PROVIDED PASSAGE »

# I got a large estimated tax bill in the mail. what can i do?



## marcotropoja (Aug 16, 2017)

I didn't know anything about estimated taxes. I only made 3800 dollars in uber last year. its not like I made a lot. I made my real money from my regular job and pay the maximum in taxes. I got a return from federal and was expecting a small refund from state. instead I got a bill for 518.00. how am I required to pay an estimated tax when I paid so much every two weeks from my real job? is there something I can do?


----------



## Older Chauffeur (Oct 16, 2014)

marcotropoja said:


> I didn't know anything about estimated taxes. I only made 3800 dollars in uber last year. its not like I made a lot. I made my real money from my regular job and pay the maximum in taxes. I got a return from federal and was expecting a small return from state. instead I got a bill for 518.00. how am I required to pay an estimated tax when I paid so much every two weeks from my real job? is there something I can do?


Not enough info. Was the $3800 gross or net? Did you file a Schedule C, and did you deduct for mileage and other expenses? Did your employer withold state income tax?

Under certain circumstances the IRS requires estimated payments, based on how much you owe at tax time. You apparently received a refund from them, so it would seem quarterly installments were not needed. I'm not familiar with NJ income tax laws, but perhaps there is an error in your state return. Did you do your own taxes?

There is no "maximum" on witholding; you can ask your employer to take more out as though you were earning additional salary to match your Uber net. Alternatively, you can claim fewer dependents/exemptions so that more is withheld from each paycheck.

FYI: You file a tax "return" and if you have overpaid you are issued a "refund."

Disclosure: I'm not a tax professional, but UberTaxPro may respond to your post.


----------



## marcotropoja (Aug 16, 2017)

I went to my taxes to see and I really messed up. I used credit karma and its clearly there on my tax form that I was liable for 518. I went through all my info and it was correct. serves me right for not reading all the paperwork. I would've just paid it then. at least they gave me till sept 15 to pay without interest. luckily ive been working so many hours this year that I barely drove uber. I made about 1200 this year. I guess I should look into paying it now so I don't get such a large penalty. and that's what I meant I claimed 0 dependents in order to take the maximum without adding to it. I thought that would be enough


----------



## UberTaxPro (Oct 3, 2014)

marcotropoja said:


> I went to my taxes to see and I really messed up. I used credit karma and its clearly there on my tax form that I was liable for 518. I went through all my info and it was correct. serves me right for not reading all the paperwork. I would've just paid it then. at least they gave me till sept 15 to pay without interest. luckily ive been working so many hours this year that I barely drove uber. I made about 1200 this year. I guess I should look into paying it now so I don't get such a large penalty. and that's what I meant I claimed 0 dependents in order to take the maximum without adding to it. I thought that would be enough


Did you file a Schedule C with your Federal 1040?


----------



## effortx2 (Jun 21, 2017)

marcotropoja said:


> I guess I should look into paying it now so I don't get such a large penalty.


The penalty is not huge. I believe not filing and then not paying would be worse.


----------

EXERCISE REQUIREMENTS »
1: Reproduce the passage of the estimated tax thread between "FYI: You file" and "to your post.", inclusive.
2: In the estimated tax thread, list each distinct username that heads a post, in order of first appearance.

DATA LISTING »
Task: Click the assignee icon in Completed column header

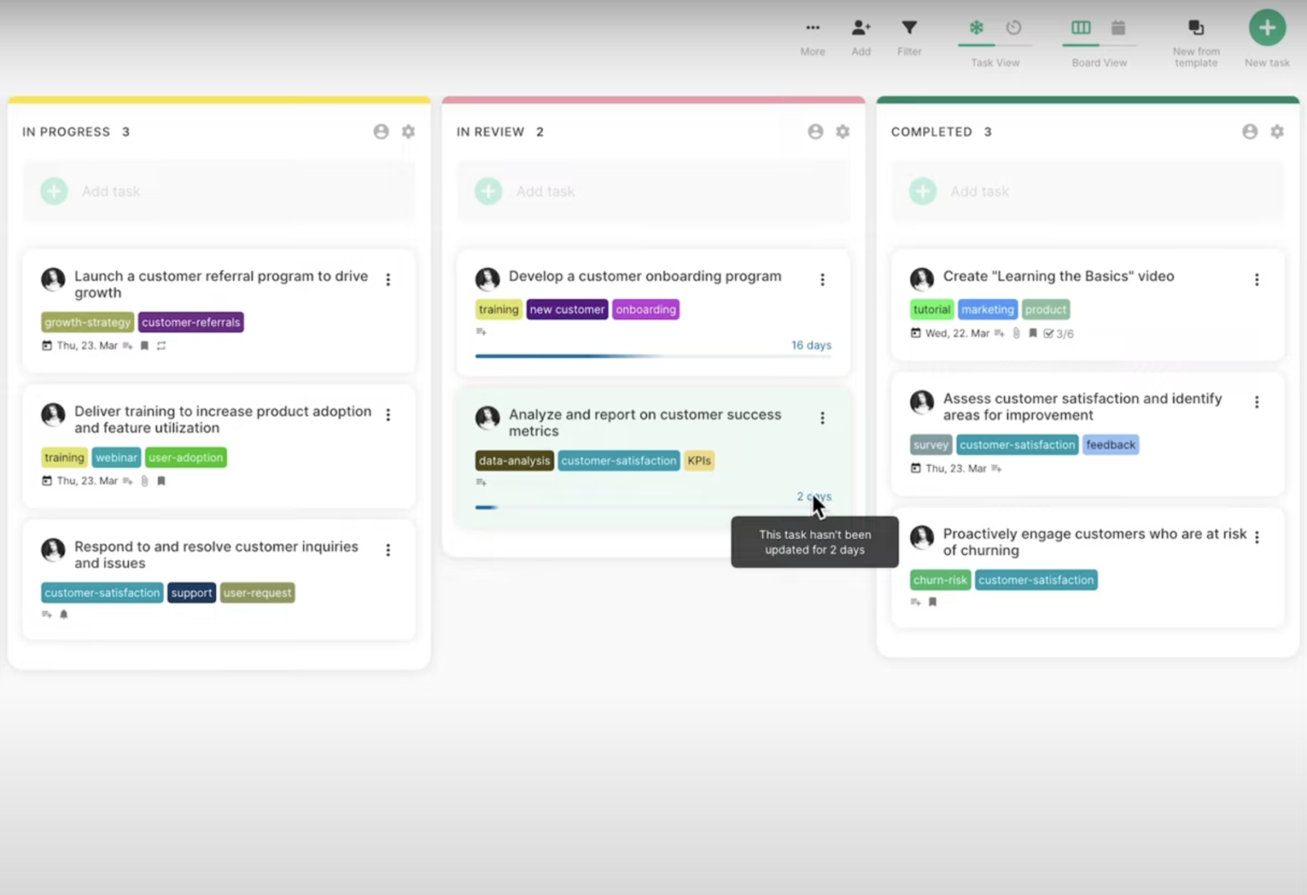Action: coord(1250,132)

==

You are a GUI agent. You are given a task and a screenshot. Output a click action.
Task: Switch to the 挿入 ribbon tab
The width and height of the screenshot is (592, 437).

FINAL RESULTS »
1:
FYI: You file a tax "return" and if you have overpaid you are issued a "refund."

Disclosure: I'm not a tax professional, but UberTaxPro may respond to your post.

2:
marcotropoja
Older Chauffeur
UberTaxPro
effortx2